Рен ожидал подобного ответа, но, услышав его, почему-то почувствовал разочарование. Накатившееся странное уныние удивило его самого. Раньше он никогда не интересовался чем-либо, кроме собственного выживания.
— Такая уж это работа, — словно угадав его мысли, развел руками Аркадиус. — Ты же знаешь. Так было всегда.
Рен продолжал хмуриться, глядя на грязную лужу растаявшего снега у своих ног.
— А ты хорошо поработал, — участливо произнес профессор.
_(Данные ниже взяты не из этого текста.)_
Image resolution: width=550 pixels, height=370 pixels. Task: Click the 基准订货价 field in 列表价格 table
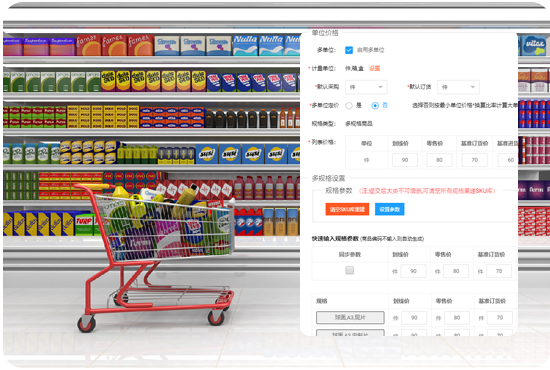(x=474, y=160)
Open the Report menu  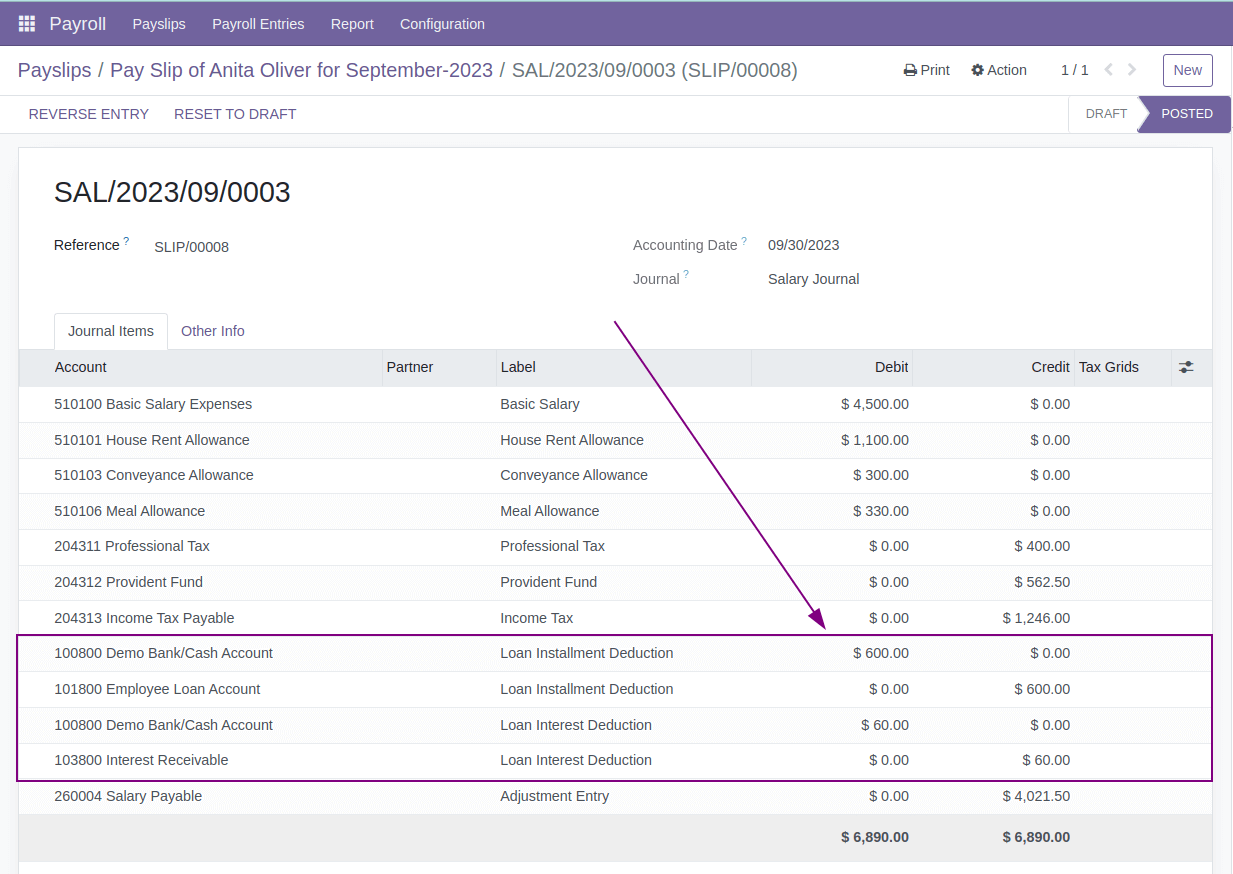pyautogui.click(x=352, y=23)
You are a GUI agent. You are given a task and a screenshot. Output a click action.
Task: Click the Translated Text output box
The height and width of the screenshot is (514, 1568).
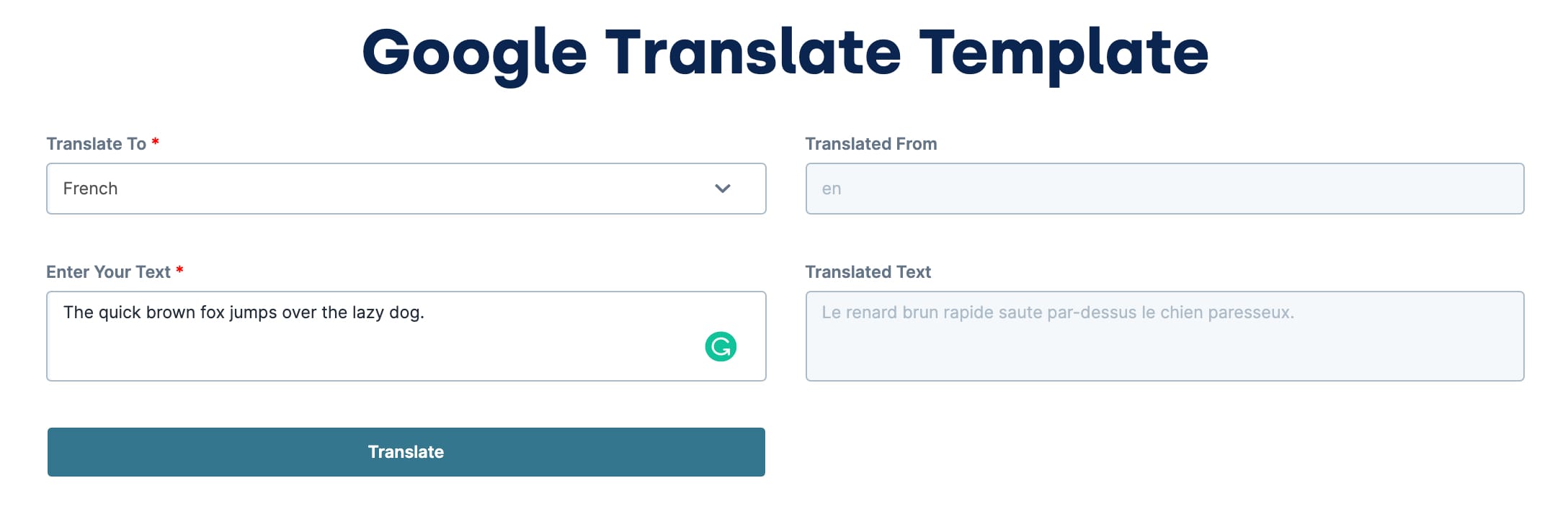tap(1164, 336)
— Ха! — усмехнулся Рен. — Даже на дурацкую баржу попасть не смог! Слишком уж хорош был маскарад. А потом я так оплошал, что позволил Адриану застать меня в спальне за чтением. Я думал, всему конец.
— А потом был пирог.
Рен нахмурился еще больше.
— Вы говорили, я должен заручиться его симпатией. Вот я и решил, что верный способ этого добиться — встать на его защиту. К тому же Энгдон тот еще тип. Честно говоря, удивляюсь, как это вы раньше меня не упрекнули.
— Я решил, что хватит с тебя и побоев. Однако все сложилось идеально. С результатами не поспоришь. Ты заручился его доверием, его симпатией. Если бы не желание устроить судьбу несчастного сироты Пиклза, Адриан ни за что бы не поехал с Ройсом.
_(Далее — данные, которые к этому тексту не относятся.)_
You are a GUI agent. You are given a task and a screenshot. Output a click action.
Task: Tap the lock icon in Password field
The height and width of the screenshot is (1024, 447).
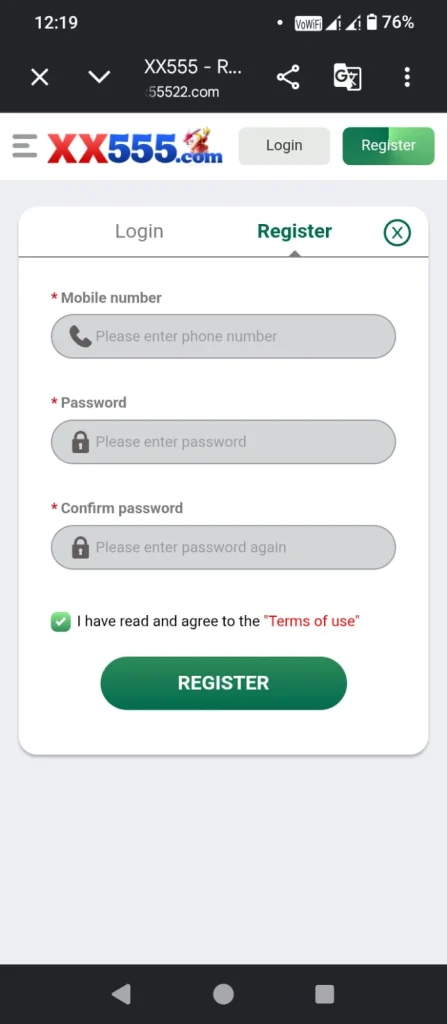coord(80,442)
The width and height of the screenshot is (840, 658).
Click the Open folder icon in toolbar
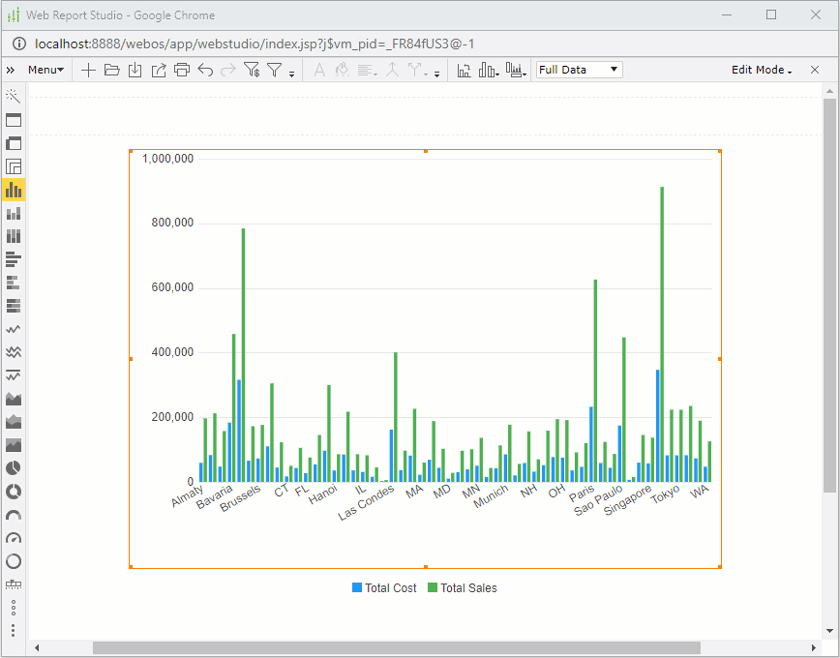point(111,70)
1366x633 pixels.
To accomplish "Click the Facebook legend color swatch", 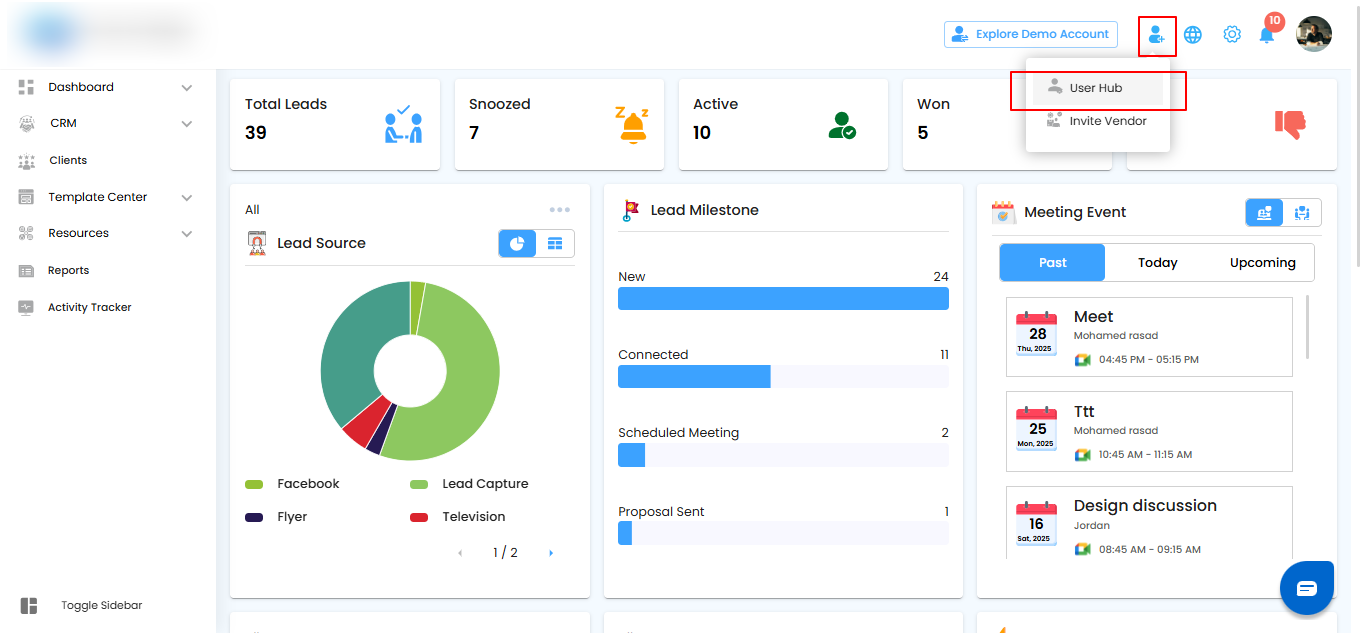I will (x=254, y=485).
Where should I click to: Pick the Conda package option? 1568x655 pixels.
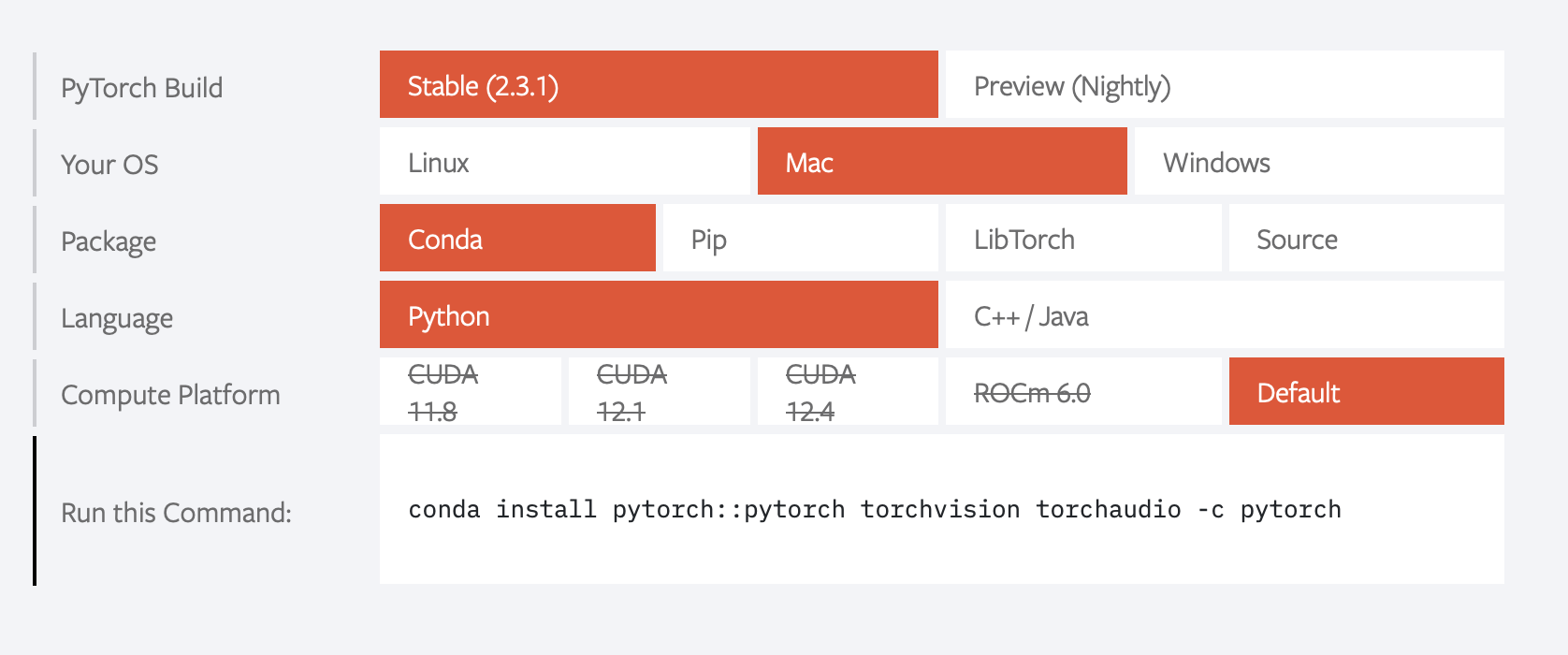pos(517,238)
— Тогда зачем вы сказали ему, что Пиклз мертв?
Аркадиус выпустил из рук пергамент, снял очки и принялся их протирать.
— Я не мог допустить, чтобы Адриан привязался к тебе. А ты уже начал быстро превращаться в его приемного брата.
Рен улыбнулся.
— Мне нравится Адриан.
— Пиклз ему тоже нравился. Это читалось в его глазах — поэтому уличный мальчишка должен был исчезнуть, чтобы Адриан остался так же одинок, так же изолирован от всего мира, как Ройс, иначе ничего бы не получилось.
— Рискованная игра.
Аркадиус помолчал, поглаживая бороду, и, вздохнув, сказал:
— Если бы она могла побелеть еще больше, то непременно бы это сделала.
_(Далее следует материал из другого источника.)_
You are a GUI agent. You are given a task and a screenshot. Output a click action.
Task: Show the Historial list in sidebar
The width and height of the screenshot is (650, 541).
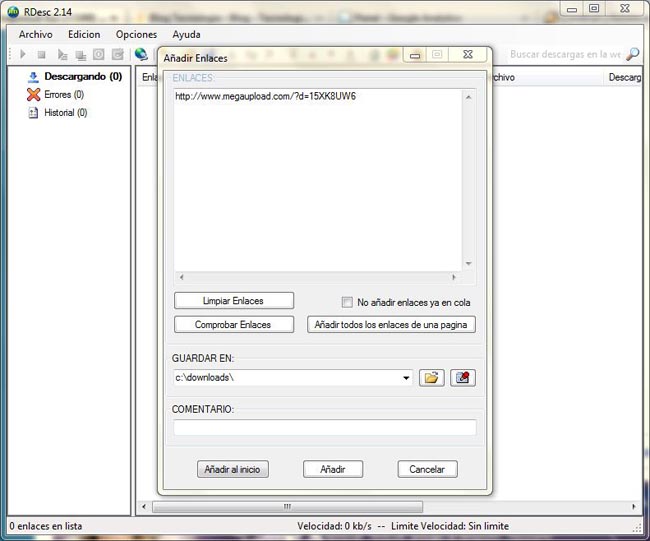pos(65,113)
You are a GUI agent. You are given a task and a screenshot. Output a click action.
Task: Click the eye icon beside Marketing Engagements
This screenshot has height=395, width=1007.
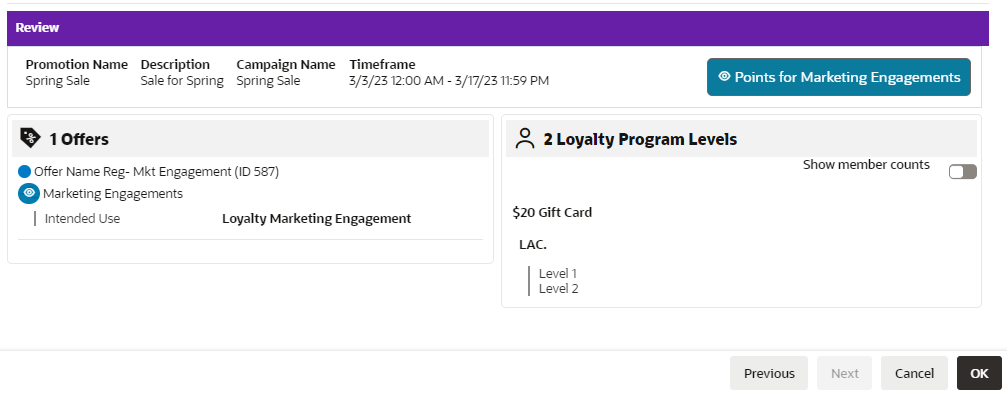click(x=28, y=193)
— Но зачем нужно было меня казнить? Почему бы не устроить мне, к примеру, несчастный случай?
— Ройс бы не поверил. Он подозрителен. В его мире не бывает настоящих несчастных случаев. А вот к зловещим бессмысленным смертям он всегда готов. К тому же сообщение о твоей казни усилило напряжение, взволновало Адриана. Его трудно растормошить.
Некоторое время оба молчали. Рен бросил взгляд в окно.
— Думаю, мне пора уходить, пока снег еще не слишком глубок. — Он поднялся и посмотрел на профессора. Так открыто он не вел себя уже долгие годы. — Кстати, вы узнали то, что вам было нужно, из книги, которую украл Ройс? Что в ней такого важного?
Профессор снова улыбнулся.
— Ровным счетом ничего.
— Но тогда зачем…
Аркадиус неопределенно покачал головой. Его глаза весело сверкали, словно у ребенка.
— Видишь ли, невозможная цель — это кузница, в которой куется дружба.
Рен кивнул.
— Послушайте, я хочу, чтобы вы знали, как я вам благодарен. Не представляю, что бы я делал…
Аркадиус снова надел очки. Может быть, Рену это только показалось, но старик выглядел глубоко тронутым его словами и печальным.
— Куда ты теперь? — спросил профессор.
— Не знаю. Домой, наверное.
— Я слышал, в это время года Ратибор очень красив.
Рен усмехнулся.
— Ратибор никогда не бывает красив. Я дам вам знать, где я, когда сам это выясню. Вы со мной свяжетесь, если я еще понадоблюсь, да?
— Конечно.
Рен знал, что это неправда — слишком велик риск. Старик вложил в это дело все, что мог. Рен пробрался по захламленному полу к выходу, но возле двери вдруг остановился и, повернувшись к профессору, спросил:
— Будет война, не так ли?
— Боюсь, что да.
— Но у нас все еще есть шанс, правда?
— Надежда есть всегда, — сказал Аркадиус не слишком уверенным тоном. Старый профессор посмотрел в окно, словно мог увидеть, как где-то там, под снегом, прячутся Ройс и Адриан, и прибавил: — Мы заронили семена. Теперь нам остается только ждать и смотреть, что из них прорастет.